Five-Year Plans & Farm Collectivisation

The first of Stalin’s Five-Year Plans, announced in 1928, called for quadrupling the output of heavy industry, such as power stations, mines, steelworks and railways. Agriculture was to be collectivised to get the peasants to fulfil production quotas, which would feed the growing cities and provide food exports to pay for imported heavy machinery.

The forced collectivisation of agriculture destroyed the country’s peasantry (still 80% of the population) as a class and as a way of life. Farmers were required to pool their land and resources into kolkhozy (collective farms), usually consisting of about 75 households and dozens of square kilometres in area, which became their collective property, in return for compulsory quotas of produce. These kolkhozy covered two-thirds of all farmland, supported by a network of Machine Tractor Stations that dispensed machinery and advice (political or otherwise).

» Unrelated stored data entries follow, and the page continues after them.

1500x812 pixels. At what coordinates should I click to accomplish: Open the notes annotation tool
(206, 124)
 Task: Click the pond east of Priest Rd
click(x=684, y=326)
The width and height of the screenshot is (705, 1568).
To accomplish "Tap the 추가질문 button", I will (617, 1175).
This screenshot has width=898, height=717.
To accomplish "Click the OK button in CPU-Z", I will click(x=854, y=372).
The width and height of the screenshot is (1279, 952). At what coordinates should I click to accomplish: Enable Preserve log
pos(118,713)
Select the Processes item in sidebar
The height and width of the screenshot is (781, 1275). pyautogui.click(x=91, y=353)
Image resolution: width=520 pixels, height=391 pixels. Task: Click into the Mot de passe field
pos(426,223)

Farmers who resisted – and most kulaks did, especially in Ukraine and the Volga and Don regions, which had the biggest grain surpluses – were killed or deported to labour camps in the millions. Farmers slaughtered their animals rather than hand them over, leading to the loss of half the national livestock. A drought and continued grain requisitions led to famine in the same three regions in 1932–33, in which millions more people perished. Ukrainians consider this famine, known as golodomor, a deliberate act of genocide against them while others say Stalin deliberately orchestrated this tragedy to wipe out opposition.

THE GULAG

From the 1920s onwards any new mines and factories were built in Central Asia and Siberia, which was resource-rich but thinly populated. A key labour force was provided by the network of concentration camps begun under Lenin and now called the Gulag, from the initial letters of Glavnoe Upravlenie Lagerey (Main Administration for Camps).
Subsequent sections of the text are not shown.